Blog

A GIS Pipeline for LIDAR Point Cloud Feature Extraction

Spread the love

By: Mohamed Batran

LIDAR point cloud data is a collection of points that describe a surface or an object. Each point is described with x, y, z coordinates and in some cases is associated with additional attributes such as a classification of the point.

Often, LIDAR data is used to extract accurately georeferenced vector features such as buildings, roads, trees. To realize that there are two main steps as in [1]:

Classification: assign a class to each point in the point cloud dataset. One way is using the PointCNN neural network given that there is sufficient training data. The output is a class for each data point.
GIS pipeline: extracting relevant features from classified point cloud data in a usable format. In addition to extraction, generating attributes information to the extracted features such as object height, object surface area, centroid lat/lng, proximity to other features (e..g how far from the nearest road) and other.

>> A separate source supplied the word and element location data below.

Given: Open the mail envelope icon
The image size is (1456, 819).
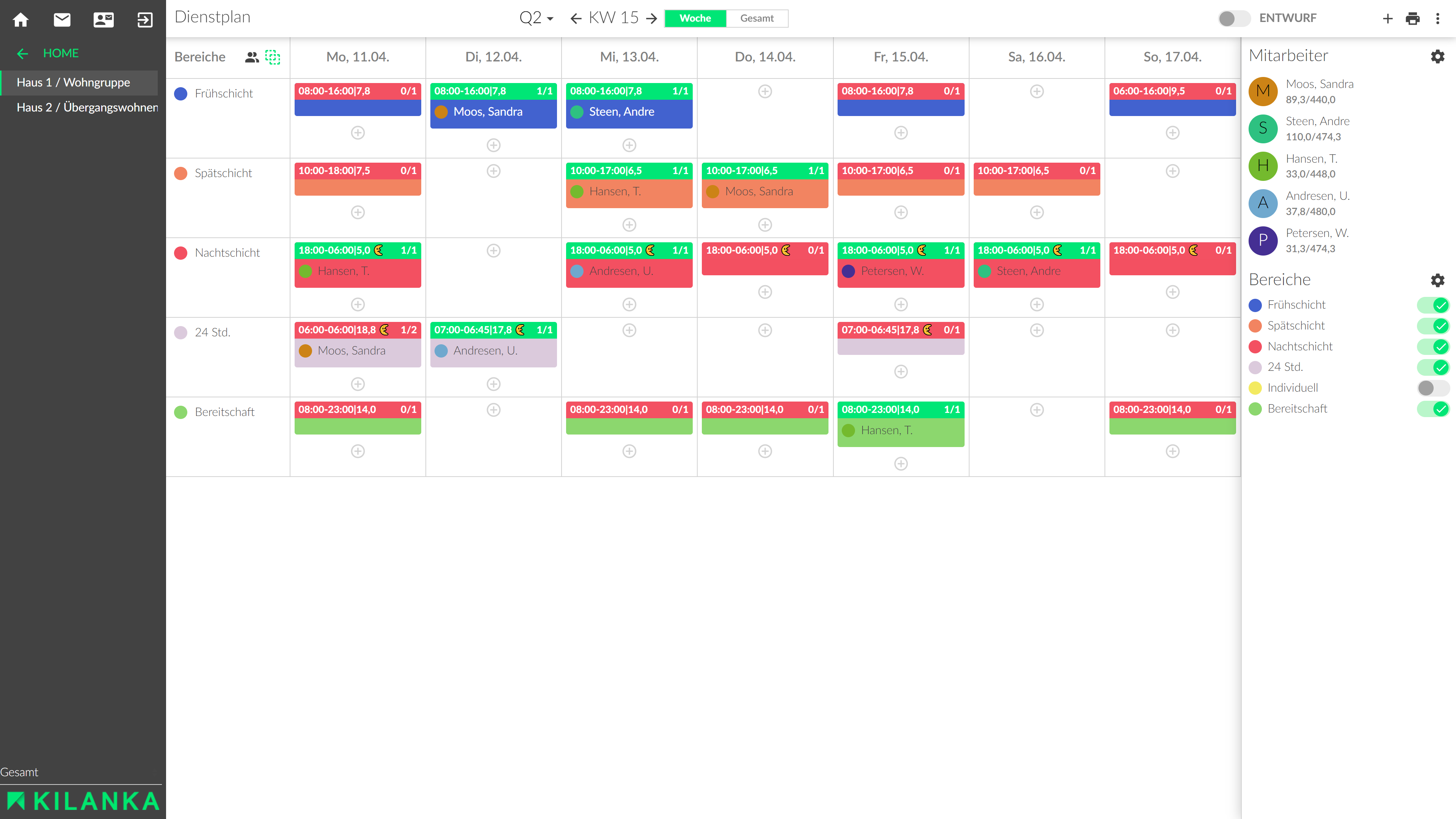Looking at the screenshot, I should tap(62, 20).
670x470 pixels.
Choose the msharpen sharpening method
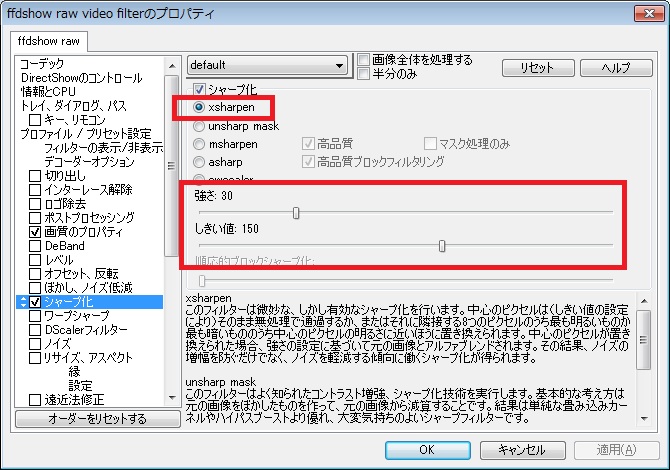coord(200,144)
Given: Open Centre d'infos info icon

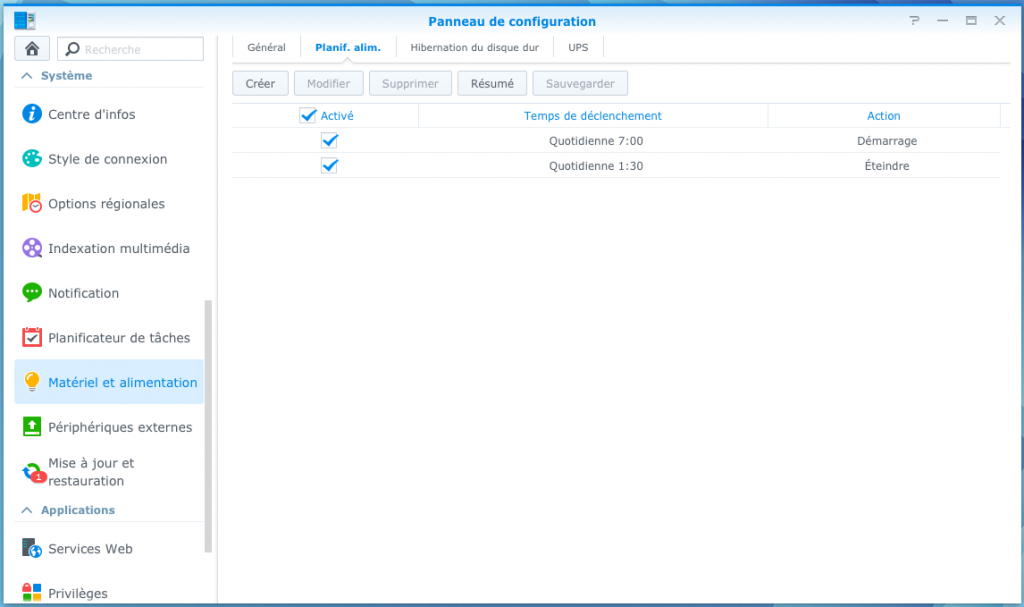Looking at the screenshot, I should [x=32, y=114].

This article will expand on point no (2) focusing on the GIS feature extraction assuming the data is already classified and each data point is assigned a class.

Data and Preprocessing

Data download and transformation

For sample data acquisition, one laz tile is downloaded from [3]. When working with geospatial data, it’s always important to know what is the spatial reference system of the dataset. The spatial reference system for this tile is EPSG:7415 [4].The definition of spatial reference system according to Wikipedia is

“A spatial reference system or coordinate reference system is a coordinate-based local, regional or global system used to locate geographical entities.”

The server to download the data is not very fast, so downloading may take some time. It took me a few hours to download the dataset. The downloaded file is in Laz format, that is a lossless compression of LIDAR data. It can compress original Las files to only 7 to 25 percent of their size. The speed is one to three millions points per second [5].

The downloaded file size is 2.2 GB. To decompress Laz files to the original Las one option is to use pylas. The extracted Las file is 13 GB. Impressive compression ratio! Below how to decompress a laz file to las file in python using pylas python package.

#!pip install pylas[lazrs,laszip]
input_laz_path = ‘data/C_37EZ2.laz’
output_las_path = ‘data/C_37EZ2.las’
laz = pylas.read(input_laz_path)
las = pylas.convert(laz)
las.write(output_las_path)

Point Cloud visual inspection

Starting from QGis 3.18, there is a feature to load and visualize las point cloud data. It’s pretty straightforward and allows data visualization, overlaying satellite imagery and rendering high quality maps. We had to manually define the CRS (Coordinate Reference System) of the point cloud file to appear on the viewer window of Qgis. For satellite imagery overlay, There are many qgis plugins, one of the best is Quick Map Services developed by next gis which have most known basemaps xyz urls [6]. The dataset we are using already has most points classified and can be mapped with a legend as below.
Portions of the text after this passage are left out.